Llega ante Jesús, que, con una lucidez desconcertante, le hace la pregunta ya mencionada: «¿Qué quieres que te haga?» La pregunta es curiosa para un hombre en el que la condición era su tarjeta de presentación. Pero esta interpelación es una exigencia de especificidad del deseo. Jesús no permite la oración genérica, la súplica vaga. Él obliga a Bartimeo, y a nosotros, a nombrar con precisión lo que anhelamos, a sacar el deseo de las brumas de la generalidad y a enfocarlo en un punto de luz. La fe debe ser específica para ser poderosa. Bartimeo lo sabía: «Señor, que yo reciba la vista.»

Y la respuesta fue instantánea, la sanidad se produjo sin fricción ni ceremonia: Vete, tu fe te ha salvado. La luz estalló en sus retinas, la oscuridad milenaria se disolvió en el sol de Jericó. Pero el milagro no se detuvo en el ojo físico; la salvación (sōzō) fue completa, abarcando no solo la visión, sino la totalidad del ser.

El verdadero drama de esta historia, su profunda lección de discipulado, se desarrolla en el instante posterior a la luz. Es el epílogo que redefine el propósito del milagro. El ciego sanado realizó dos actos que constituyen el destino de todo aquel que es tocado por la Gracia:

Primero, dio la gloria a Dios. Su primer acto visible, su primera acción en la luz, fue una afirmación teológica y pública de la Fuente. Los milagros no tienen como fin glorificar la destreza del obrador o la eficacia del método; son, en esencia, teofanías que deben dirigir la mirada del beneficiario y de los testigos al Único Dador. El hombre que recibe el milagro y se queda con él sin dar gloria a Dios, ha convertido la gracia en una propiedad privada, y ha fallado en el examen final del discipulado.

Segundo, y este es el detalle que eleva la historia a la categoría de la alegoría eterna: le siguió. La narrativa, que comenzó con Bartimeo sentado junto al camino, termina con él siguiéndole por el camino. Este cambio de posición es la única respuesta aceptable a la sanidad. La Gracia no es un seguro para una vida cómoda en la orilla; es un llamamiento a la marcha. Es una dotación para el camino.

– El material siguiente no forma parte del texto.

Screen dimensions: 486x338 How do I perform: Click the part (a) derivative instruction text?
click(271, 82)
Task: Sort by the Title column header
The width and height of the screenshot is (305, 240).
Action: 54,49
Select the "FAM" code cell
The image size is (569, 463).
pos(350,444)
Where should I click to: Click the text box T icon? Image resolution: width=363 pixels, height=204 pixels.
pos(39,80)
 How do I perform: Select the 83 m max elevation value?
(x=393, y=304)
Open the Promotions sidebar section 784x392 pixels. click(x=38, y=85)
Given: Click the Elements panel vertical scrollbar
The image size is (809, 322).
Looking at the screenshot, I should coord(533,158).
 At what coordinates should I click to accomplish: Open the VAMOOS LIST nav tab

Pero el sendero que Jesús emprendía era el más estrecho y exigente de todos: el camino a Jerusalén. El camino de la Pasión. Este milagro, al ser el último de sanidad, sirve como pórtico; el sanado entra directamente al Via Crucis. La vista que Bartimeo acababa de recibir no era para contemplar las flores del campo o el rostro de los mercaderes, sino para fijarla en el rostro resuelto de Aquel que se dirigía a la muerte.

No existe una forma humana de pagar la deuda de la gracia; el pago es una imposibilidad teológica. Pero la única ofrenda que se asemeja a una respuesta, la única gratitud que el Cielo considera digna, es la entrega total al seguimiento. Es el tomar la vista recuperada y usarla para ver la dirección correcta, y usar las piernas recién liberadas para avanzar en la única dirección que importa: la de la negación propia y la de la cruz. La sanidad de Bartimeo fue su habilitación para el martirio, su pasaporte para la jornada difícil del discipulado.

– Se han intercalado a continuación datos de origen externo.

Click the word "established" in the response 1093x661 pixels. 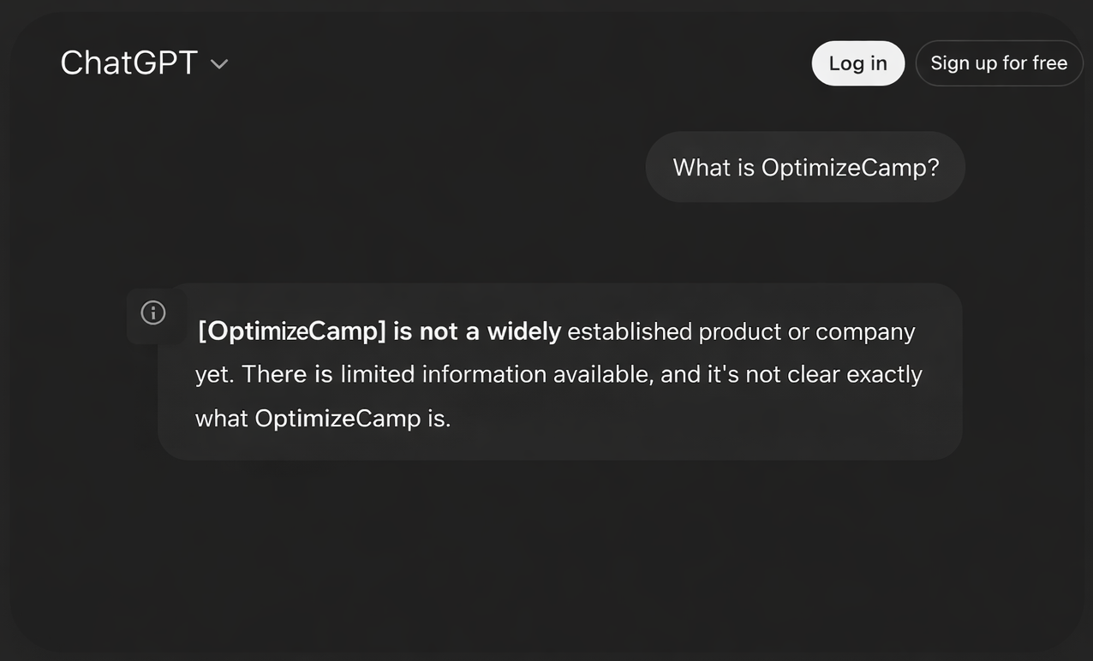click(x=630, y=331)
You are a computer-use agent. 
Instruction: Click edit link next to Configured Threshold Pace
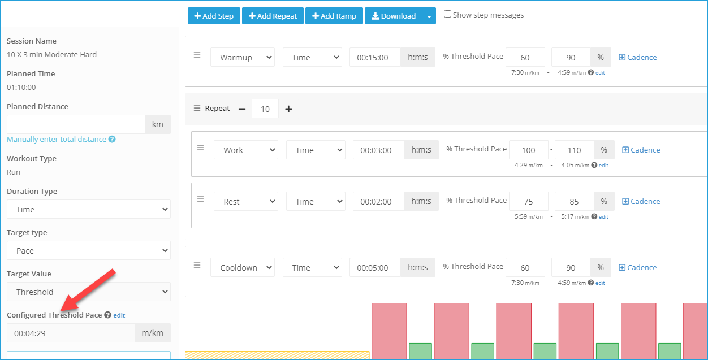[x=119, y=315]
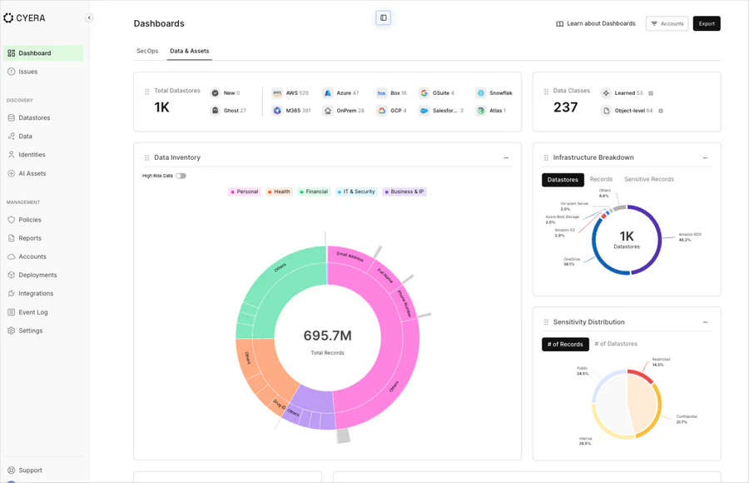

La historia del ciego Bartimeo se convierte, así, en la plantilla para la vida cristiana. Nos enseña que la perseverancia es la única forma de fe que rompe el silencio; que la especificidad del deseo es la madurez del alma; que el arrojar la capa es la liberación de nuestra falsa seguridad; y que el fin último de todo encuentro con la Gracia no es la recuperación de lo perdido, sino el seguimiento incondicional en el camino de la Cruz. Al renunciar a la quietud de la orilla y tomar la marcha hacia el sacrificio, Bartimeo no solo recuperó la vista, sino que encontró la razón de ser de su existencia: ser un discípulo en el camino. Y en esa marcha, en ese discipulado, se encuentra no solo la sanidad, sino la razón de ser del hombre redimido, el propósito final de la gracia que nos alcanza. Su historia nos pregunta, a nosotros que hemos sido iluminados: ¿Hemos arrojado ya nuestra capa? ¿Estamos sentados todavía junto al camino, o hemos comenzado, por fin, a seguirle en el camino que lleva al Reino? La respuesta se encuentra en la dirección de nuestros pies.